Complete Works of Kenneth Grahame

Home > Childrens > Complete Works of Kenneth Grahame > Page 20
Complete Works of Kenneth Grahame Page 20

by Kenneth Grahame


  Daffodils

  ... Daffodils

  That come before the swallow dares, and take

  The winds of March with beauty.

  Shakespeare.

  To Daffodils

  Fair daffodils, we weep to see

  You haste away so soon;

  As yet the early-rising sun

  Has not attain’d his noon.

  Stay, stay

  Until the hasting day

  Has run

  But to the evensong;

  And, having pray’d together, we

  Will go with you along.

  We have short time to stay, as you,

  We have as short a spring;

  As quick a growth to meet decay,

  As you, or anything.

  We die

  As your hours do, and dry

  Away

  Like to the summer’s rain;

  Or as the pearls of morning’s dew,

  Ne’er to be found again.

  Robert Herrick.

  Daffodils

  I wander’d lonely as a cloud

  That floats on high o’er vales and hills,

  When all at once I saw a crowd,

  A host, of golden daffodils;

  Beside the lake, beneath the trees,

  Fluttering and dancing in the breeze.

  Continuous as the stars that shine

  And twinkle on the Milky Way,

  They stretch’d in never-ending line

  Along the margin of a bay:

  Ten thousand saw I at a glance,

  Tossing their heads in sprightly dance.

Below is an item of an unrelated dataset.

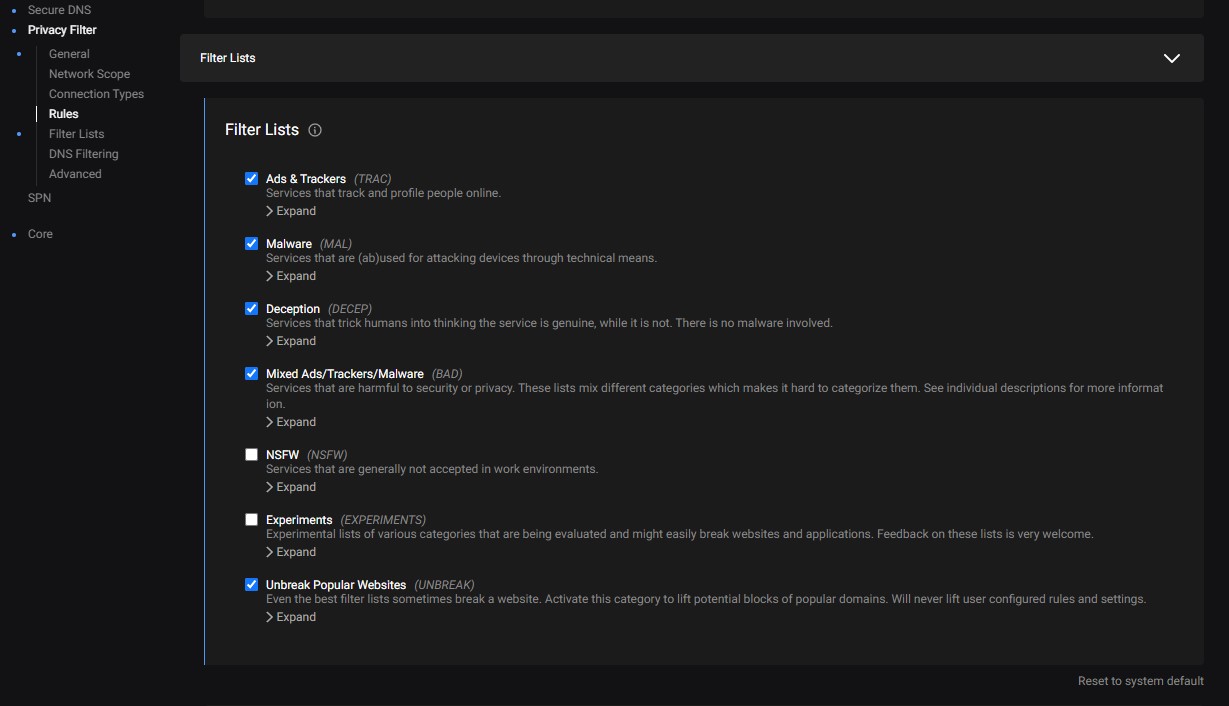Expand the NSFW category details
This screenshot has width=1229, height=706.
point(291,487)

  The waves beside them danced, but they

  Outdid the sparkling waves in glee:

  A poet could not but be gay,

  In such a jocund company:

  I gazed — and gazed — but little thought

  What wealth the show to me had brought:

  For oft, when on my couch I lie

  In vacant or in pensive mood,

  They flash upon that inward eye

  Which is the bliss of solitude;

  And then my heart with pleasure fills,

  And dances with the daffodils.

  William Wordsworth.

  SEASONS AND WEATHER

  The Months

  January brings the snow,

  Makes our feet and fingers glow.

  February brings the rain,

  Thaws the frozen lake again.

  March brings breezes loud and shrill,

  Stirs the dancing daffodil.

  April brings the primrose sweet,

  Scatters daisies at our feet.

  May brings flocks of pretty lambs,

  Skipping by their fleecy dams.

  June brings tulips, lilies, roses,

  Fills the children’s hands with posies.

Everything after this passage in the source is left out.